R-Map: EU-funded research project maps how remote work is reshaping Europe's rural-urban divide
An EU-funded research project called R-Map is examining how remote working arrangements affect Europe’s urban-rural divide, with results due in January 2027. The three-year project uses survey data, regional indicators, and local insights to model the long-term geographic impacts of remote work, and is building a policy dashboard that lets authorities run what-if scenarios on how investment and regulation reshape where people live and work. R-Map is currently focused on six case-study areas: Thessaloniki, Istanbul, Milan, Surrey, and two cross-border locations between Germany-Netherlands and Austria-Switzerland.
Why this matters. Croatia, Estonia, Portugal, and Greece were early movers on digital nomad visas, and R-Map is explicitly looking at how visa design interacts with where remote workers actually settle – and whether they help or hurt rural depopulation patterns. For remote workers choosing a European base, R-Map’s eventual dashboard could become a useful tool for understanding which regions are actively trying to attract distributed workers and which infrastructure investments are most likely to make a region viable. For policymakers and partners working on regional remote-work programmes, R-Map represents a forthcoming evidence base that will shape the next wave of EU funding decisions.
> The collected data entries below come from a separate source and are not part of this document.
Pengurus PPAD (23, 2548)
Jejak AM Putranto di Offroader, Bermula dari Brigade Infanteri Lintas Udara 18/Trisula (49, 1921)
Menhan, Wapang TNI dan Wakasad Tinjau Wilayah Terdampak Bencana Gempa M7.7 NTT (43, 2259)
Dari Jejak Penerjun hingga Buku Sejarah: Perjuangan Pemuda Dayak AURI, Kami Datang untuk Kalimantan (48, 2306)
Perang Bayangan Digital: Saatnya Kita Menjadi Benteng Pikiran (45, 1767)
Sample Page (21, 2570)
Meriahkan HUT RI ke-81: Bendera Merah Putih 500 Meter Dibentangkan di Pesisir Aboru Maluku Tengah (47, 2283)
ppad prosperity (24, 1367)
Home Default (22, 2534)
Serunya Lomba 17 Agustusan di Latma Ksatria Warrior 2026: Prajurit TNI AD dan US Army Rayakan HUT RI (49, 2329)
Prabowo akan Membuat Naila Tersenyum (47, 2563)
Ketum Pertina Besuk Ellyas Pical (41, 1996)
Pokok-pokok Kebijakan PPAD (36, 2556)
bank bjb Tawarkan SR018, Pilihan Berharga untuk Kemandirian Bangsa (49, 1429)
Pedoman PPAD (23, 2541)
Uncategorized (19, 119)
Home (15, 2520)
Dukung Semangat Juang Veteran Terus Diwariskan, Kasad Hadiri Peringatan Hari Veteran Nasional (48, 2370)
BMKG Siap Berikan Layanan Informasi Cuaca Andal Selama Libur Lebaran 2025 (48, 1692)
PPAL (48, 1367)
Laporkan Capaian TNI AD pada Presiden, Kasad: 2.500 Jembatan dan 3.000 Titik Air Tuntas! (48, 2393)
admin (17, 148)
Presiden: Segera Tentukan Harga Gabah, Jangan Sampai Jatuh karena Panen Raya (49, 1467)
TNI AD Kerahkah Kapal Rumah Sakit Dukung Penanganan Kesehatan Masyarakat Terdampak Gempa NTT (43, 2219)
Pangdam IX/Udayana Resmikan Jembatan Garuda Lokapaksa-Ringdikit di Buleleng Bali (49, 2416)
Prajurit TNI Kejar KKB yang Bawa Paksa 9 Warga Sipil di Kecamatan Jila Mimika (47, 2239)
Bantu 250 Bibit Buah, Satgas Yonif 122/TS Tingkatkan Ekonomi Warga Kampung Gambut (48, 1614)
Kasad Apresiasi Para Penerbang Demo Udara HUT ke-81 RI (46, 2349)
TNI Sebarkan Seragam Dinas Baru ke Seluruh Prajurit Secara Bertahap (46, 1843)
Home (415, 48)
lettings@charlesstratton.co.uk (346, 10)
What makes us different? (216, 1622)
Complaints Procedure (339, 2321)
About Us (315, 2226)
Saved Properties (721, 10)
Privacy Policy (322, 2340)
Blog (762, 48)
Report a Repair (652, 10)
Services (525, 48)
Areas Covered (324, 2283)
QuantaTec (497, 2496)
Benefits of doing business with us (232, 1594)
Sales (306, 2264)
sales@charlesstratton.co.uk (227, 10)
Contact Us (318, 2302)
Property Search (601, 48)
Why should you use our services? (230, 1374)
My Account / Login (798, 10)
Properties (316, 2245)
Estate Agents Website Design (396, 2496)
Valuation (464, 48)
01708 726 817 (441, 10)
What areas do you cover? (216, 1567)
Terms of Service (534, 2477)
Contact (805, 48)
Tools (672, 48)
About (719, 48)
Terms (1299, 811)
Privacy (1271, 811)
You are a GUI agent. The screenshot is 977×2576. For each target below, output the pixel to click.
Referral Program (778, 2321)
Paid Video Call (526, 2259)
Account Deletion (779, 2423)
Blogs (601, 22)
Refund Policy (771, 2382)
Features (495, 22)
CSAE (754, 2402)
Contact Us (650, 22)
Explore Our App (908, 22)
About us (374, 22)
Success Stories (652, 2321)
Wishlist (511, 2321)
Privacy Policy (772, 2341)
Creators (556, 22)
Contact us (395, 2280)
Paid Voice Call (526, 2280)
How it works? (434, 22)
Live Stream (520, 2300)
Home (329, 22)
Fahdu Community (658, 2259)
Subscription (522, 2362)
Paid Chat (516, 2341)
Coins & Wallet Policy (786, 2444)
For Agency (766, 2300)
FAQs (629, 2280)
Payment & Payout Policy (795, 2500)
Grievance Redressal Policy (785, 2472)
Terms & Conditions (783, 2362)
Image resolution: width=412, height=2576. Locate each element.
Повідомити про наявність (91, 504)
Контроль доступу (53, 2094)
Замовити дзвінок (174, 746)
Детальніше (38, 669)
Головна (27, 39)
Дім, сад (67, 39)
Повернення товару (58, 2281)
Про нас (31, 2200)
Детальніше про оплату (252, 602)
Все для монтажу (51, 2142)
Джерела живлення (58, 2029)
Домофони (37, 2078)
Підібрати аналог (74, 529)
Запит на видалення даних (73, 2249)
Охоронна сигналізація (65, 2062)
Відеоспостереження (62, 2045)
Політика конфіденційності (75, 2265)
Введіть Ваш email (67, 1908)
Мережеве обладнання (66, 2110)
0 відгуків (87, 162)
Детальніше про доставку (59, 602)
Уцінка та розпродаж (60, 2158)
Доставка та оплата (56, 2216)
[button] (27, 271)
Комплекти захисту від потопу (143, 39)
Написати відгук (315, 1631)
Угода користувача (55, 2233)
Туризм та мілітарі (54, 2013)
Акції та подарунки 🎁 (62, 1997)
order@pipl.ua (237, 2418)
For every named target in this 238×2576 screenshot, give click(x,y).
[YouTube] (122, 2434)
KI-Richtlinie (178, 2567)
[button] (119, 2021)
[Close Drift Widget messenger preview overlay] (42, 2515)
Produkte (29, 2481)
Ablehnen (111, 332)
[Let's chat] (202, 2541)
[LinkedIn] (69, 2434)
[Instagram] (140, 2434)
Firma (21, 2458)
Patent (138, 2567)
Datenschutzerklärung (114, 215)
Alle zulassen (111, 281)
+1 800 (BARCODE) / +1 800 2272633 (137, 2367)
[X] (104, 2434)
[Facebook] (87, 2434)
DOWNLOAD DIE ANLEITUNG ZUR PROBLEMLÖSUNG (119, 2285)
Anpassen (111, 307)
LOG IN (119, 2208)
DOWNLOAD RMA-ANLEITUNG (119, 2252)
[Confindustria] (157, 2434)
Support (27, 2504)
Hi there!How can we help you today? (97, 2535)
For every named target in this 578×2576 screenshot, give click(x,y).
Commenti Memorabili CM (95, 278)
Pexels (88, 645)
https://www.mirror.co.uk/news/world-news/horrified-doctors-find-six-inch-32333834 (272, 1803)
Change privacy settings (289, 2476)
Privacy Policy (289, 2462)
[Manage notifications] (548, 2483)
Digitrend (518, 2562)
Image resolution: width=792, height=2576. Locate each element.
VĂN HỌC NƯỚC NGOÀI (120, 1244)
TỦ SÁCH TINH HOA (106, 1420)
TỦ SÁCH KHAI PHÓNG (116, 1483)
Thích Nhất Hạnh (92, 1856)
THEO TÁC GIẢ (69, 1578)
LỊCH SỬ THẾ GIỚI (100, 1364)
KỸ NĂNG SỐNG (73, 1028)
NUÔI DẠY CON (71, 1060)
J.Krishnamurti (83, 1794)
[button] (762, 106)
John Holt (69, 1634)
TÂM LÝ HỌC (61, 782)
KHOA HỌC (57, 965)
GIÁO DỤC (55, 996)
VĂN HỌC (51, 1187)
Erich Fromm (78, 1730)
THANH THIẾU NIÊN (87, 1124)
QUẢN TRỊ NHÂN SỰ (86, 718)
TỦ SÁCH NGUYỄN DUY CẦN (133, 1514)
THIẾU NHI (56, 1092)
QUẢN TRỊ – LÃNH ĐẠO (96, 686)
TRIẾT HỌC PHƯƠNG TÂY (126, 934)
Context. Remote work has not delivered the rural revival that early-pandemic optimism predicted. R-Map’s preliminary findings suggest that remote work can support rural and suburban development only where infrastructure (broadband, transport, services) and policy (visas, tax, incentives) align – without that combination, it risks reinforcing existing inequalities. The project is positioned as a tool for policymakers rather than a consumer-facing service, but its outputs will feed into European Commission policy thinking on rural cohesion.
What to watch. R-Map is due to conclude in January 2027. The interim dashboard prototype is being built throughout 2026. The research team has signalled interest in identifying policies that benefit both remote workers and host regions – so this is an upstream input into the next round of EU rural-development and digital-nomad-visa policymaking, not a finished resource yet.
Disclosure: Remote Work Europe’s founder Maya Middlemiss serves as an advisor to the R-Map project.